As a sniper, Flick hires her childhood friend Baroness Diana Colefield, who is presented as a successful hunter who, however, has problems with military discipline because of her noble origins. Diana begins an affair with the naive member of the group, Maude Valentine, with whom she is ultimately caught at the Hôtel Ritz in Paris. Ruby Romain, on the other hand, who is in prison on a murder charge, is the only jackdaw to return alive from France alongside Flick. It is considered determined and brutal. After successfully installing explosives, Flick frees her from interim Gestapo imprisonment, but the explosives expert Geraldine "Jelly" Knight, a 40-year-old former safe-breaker, is killed. "Greta Garbo", a homosexual transvestite who grew up in Hamburg and who was the telecommunications technician who was a specialist in paralyzing the German communications system, died in the explosion in the telecommunications center.

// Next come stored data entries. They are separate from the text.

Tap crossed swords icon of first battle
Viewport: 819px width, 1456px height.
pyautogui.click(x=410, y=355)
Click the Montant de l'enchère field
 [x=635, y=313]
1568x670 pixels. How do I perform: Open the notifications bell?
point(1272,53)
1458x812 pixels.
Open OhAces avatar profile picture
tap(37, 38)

Parallel to the story of Flick and the Jackdaws , the novel reports on the efforts of the German major Dieter Franck from the staff of General Field Marshal Erwin Rommel , who is constantly on Flick's track because, as a successful agent, she has numerous contacts with the Resistance and Franck on this basis intends to crush internal French resistance before an Allied landing operation in France. Franck, who was a criminal investigator in Cologne until 1940, is a keenly combining and emotionally cold interrogation specialist who uses various torture methods to extract information from his prisoners , with the help of which he forges one plan after another to capture the female leopard . Despite his wife and two children, he has a French lover whom he saved from deportation, but who is shot by Flick during the course of the operation.

When Flick and Ruby want to flee France after successfully sabotaging the telecommunications center with the help of the US officer Paul Chancellor, who heads the operation and who falls in love with Flick and with whom Flick also falls in love before the operation, Franck sets one last trap for them . Both Flick's husband Michel Clairet, the leader of the resistance group Bollinger (English Boulanger), as well as his lover and Franck's adjutant die before Flick can prevail in a duel against Franck and safely returns to England.

Publications

In addition to the German-language translations, the following were published:

  • Le Réseau Corneille in French published by Robert Laffont
  • Le Gazze Ladre in Italian published by Mondadori
  • Alto Riesgo in Spanish by Random House Mondadori

The novel is also available as an audio book of the same name, consisting of 6 CDs and a playing time of 444 minutes.